Requirement: Reproduce the data below with every "Locate an element on the screen" changed to "Find an element on the screen", keeping everything else the same.

Extracted data:
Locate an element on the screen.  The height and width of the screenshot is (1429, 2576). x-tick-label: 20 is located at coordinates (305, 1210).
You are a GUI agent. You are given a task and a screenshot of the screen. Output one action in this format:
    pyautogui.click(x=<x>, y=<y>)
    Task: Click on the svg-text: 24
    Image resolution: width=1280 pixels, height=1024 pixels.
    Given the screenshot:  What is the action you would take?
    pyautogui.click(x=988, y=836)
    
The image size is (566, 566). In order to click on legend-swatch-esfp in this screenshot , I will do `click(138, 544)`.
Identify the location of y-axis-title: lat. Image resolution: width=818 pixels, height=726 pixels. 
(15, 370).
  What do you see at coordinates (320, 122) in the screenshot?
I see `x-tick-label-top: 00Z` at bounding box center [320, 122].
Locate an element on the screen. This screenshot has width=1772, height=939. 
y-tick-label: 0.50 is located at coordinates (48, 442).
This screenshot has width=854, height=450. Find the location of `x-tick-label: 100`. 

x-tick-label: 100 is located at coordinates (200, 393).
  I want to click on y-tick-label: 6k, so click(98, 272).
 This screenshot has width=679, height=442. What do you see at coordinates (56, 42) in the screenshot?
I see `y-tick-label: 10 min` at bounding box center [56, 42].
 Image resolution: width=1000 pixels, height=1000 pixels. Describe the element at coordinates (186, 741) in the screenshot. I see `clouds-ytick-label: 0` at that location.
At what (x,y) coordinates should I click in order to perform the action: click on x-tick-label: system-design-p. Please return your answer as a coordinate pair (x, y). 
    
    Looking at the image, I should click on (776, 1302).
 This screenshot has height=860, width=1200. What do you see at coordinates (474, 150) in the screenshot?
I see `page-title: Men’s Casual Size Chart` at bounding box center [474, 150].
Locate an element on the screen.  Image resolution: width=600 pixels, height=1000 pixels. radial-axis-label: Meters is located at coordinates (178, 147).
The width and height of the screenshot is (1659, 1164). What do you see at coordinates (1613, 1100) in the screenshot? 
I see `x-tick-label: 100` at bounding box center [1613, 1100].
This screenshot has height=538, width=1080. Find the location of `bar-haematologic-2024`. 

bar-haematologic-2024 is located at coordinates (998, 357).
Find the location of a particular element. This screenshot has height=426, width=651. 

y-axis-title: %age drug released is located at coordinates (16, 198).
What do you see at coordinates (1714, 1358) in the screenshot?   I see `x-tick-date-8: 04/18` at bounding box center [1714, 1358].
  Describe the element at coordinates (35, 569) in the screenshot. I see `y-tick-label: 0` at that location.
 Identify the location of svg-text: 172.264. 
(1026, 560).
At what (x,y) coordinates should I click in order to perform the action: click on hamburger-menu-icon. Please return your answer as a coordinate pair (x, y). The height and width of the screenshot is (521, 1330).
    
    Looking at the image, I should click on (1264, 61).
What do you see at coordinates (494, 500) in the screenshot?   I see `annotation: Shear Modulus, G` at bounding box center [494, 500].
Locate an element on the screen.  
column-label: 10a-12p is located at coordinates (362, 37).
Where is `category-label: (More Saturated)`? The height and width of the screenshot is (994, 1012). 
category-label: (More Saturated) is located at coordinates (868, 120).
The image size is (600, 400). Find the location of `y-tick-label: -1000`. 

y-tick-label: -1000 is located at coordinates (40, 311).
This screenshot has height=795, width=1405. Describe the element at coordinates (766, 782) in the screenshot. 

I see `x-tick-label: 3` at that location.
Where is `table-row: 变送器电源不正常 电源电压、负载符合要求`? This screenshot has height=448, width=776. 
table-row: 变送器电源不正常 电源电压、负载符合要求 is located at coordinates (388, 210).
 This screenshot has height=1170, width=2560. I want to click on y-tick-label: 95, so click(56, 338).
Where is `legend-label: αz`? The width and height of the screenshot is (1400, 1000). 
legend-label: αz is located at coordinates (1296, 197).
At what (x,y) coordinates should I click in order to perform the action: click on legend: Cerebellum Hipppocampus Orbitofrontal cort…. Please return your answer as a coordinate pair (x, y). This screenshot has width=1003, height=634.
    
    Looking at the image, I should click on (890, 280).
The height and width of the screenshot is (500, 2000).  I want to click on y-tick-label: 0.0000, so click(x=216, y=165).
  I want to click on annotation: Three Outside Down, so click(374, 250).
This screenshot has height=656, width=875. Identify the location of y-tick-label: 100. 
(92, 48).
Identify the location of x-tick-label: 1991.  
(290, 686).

Your solution:
Find an element on the screen.  The height and width of the screenshot is (1429, 2576). x-tick-label: 20 is located at coordinates (305, 1210).
You are a GUI agent. You are given a task and a screenshot of the screen. Output one action in this format:
    pyautogui.click(x=<x>, y=<y>)
    Task: Click on the svg-text: 24
    Image resolution: width=1280 pixels, height=1024 pixels.
    Given the screenshot:  What is the action you would take?
    pyautogui.click(x=988, y=836)
    
The image size is (566, 566). In order to click on legend-swatch-esfp in this screenshot , I will do `click(138, 544)`.
Identify the location of y-axis-title: lat. Image resolution: width=818 pixels, height=726 pixels. 
(15, 370).
  What do you see at coordinates (320, 122) in the screenshot?
I see `x-tick-label-top: 00Z` at bounding box center [320, 122].
Find an element on the screen. This screenshot has width=1772, height=939. 
y-tick-label: 0.50 is located at coordinates (48, 442).
This screenshot has width=854, height=450. Find the location of `x-tick-label: 100`. 

x-tick-label: 100 is located at coordinates (200, 393).
  I want to click on y-tick-label: 6k, so click(98, 272).
 This screenshot has width=679, height=442. What do you see at coordinates (56, 42) in the screenshot?
I see `y-tick-label: 10 min` at bounding box center [56, 42].
 Image resolution: width=1000 pixels, height=1000 pixels. Describe the element at coordinates (186, 741) in the screenshot. I see `clouds-ytick-label: 0` at that location.
At what (x,y) coordinates should I click in order to perform the action: click on x-tick-label: system-design-p. Please return your answer as a coordinate pair (x, y). 
    
    Looking at the image, I should click on (776, 1302).
 This screenshot has height=860, width=1200. What do you see at coordinates (474, 150) in the screenshot?
I see `page-title: Men’s Casual Size Chart` at bounding box center [474, 150].
Find an element on the screen.  Image resolution: width=600 pixels, height=1000 pixels. radial-axis-label: Meters is located at coordinates (178, 147).
The width and height of the screenshot is (1659, 1164). What do you see at coordinates (1613, 1100) in the screenshot? 
I see `x-tick-label: 100` at bounding box center [1613, 1100].
This screenshot has height=538, width=1080. Find the location of `bar-haematologic-2024`. 

bar-haematologic-2024 is located at coordinates (998, 357).
Find the location of a particular element. This screenshot has height=426, width=651. 

y-axis-title: %age drug released is located at coordinates (16, 198).
What do you see at coordinates (1714, 1358) in the screenshot?   I see `x-tick-date-8: 04/18` at bounding box center [1714, 1358].
  Describe the element at coordinates (35, 569) in the screenshot. I see `y-tick-label: 0` at that location.
 Identify the location of svg-text: 172.264. 
(1026, 560).
At what (x,y) coordinates should I click in order to perform the action: click on hamburger-menu-icon. Please return your answer as a coordinate pair (x, y). The height and width of the screenshot is (521, 1330).
    
    Looking at the image, I should click on (1264, 61).
What do you see at coordinates (494, 500) in the screenshot?   I see `annotation: Shear Modulus, G` at bounding box center [494, 500].
Find an element on the screen.  
column-label: 10a-12p is located at coordinates (362, 37).
Where is `category-label: (More Saturated)`? The height and width of the screenshot is (994, 1012). 
category-label: (More Saturated) is located at coordinates (868, 120).
The image size is (600, 400). Find the location of `y-tick-label: -1000`. 

y-tick-label: -1000 is located at coordinates (40, 311).
This screenshot has height=795, width=1405. Describe the element at coordinates (766, 782) in the screenshot. 

I see `x-tick-label: 3` at that location.
Where is `table-row: 变送器电源不正常 电源电压、负载符合要求`? This screenshot has height=448, width=776. 
table-row: 变送器电源不正常 电源电压、负载符合要求 is located at coordinates (388, 210).
 This screenshot has height=1170, width=2560. I want to click on y-tick-label: 95, so click(56, 338).
Where is `legend-label: αz`? The width and height of the screenshot is (1400, 1000). 
legend-label: αz is located at coordinates (1296, 197).
At what (x,y) coordinates should I click in order to perform the action: click on legend: Cerebellum Hipppocampus Orbitofrontal cort…. Please return your answer as a coordinate pair (x, y). This screenshot has width=1003, height=634.
    
    Looking at the image, I should click on (890, 280).
The height and width of the screenshot is (500, 2000).  I want to click on y-tick-label: 0.0000, so click(x=216, y=165).
  I want to click on annotation: Three Outside Down, so click(374, 250).
This screenshot has height=656, width=875. Identify the location of y-tick-label: 100. 
(92, 48).
Identify the location of x-tick-label: 1991.  
(290, 686).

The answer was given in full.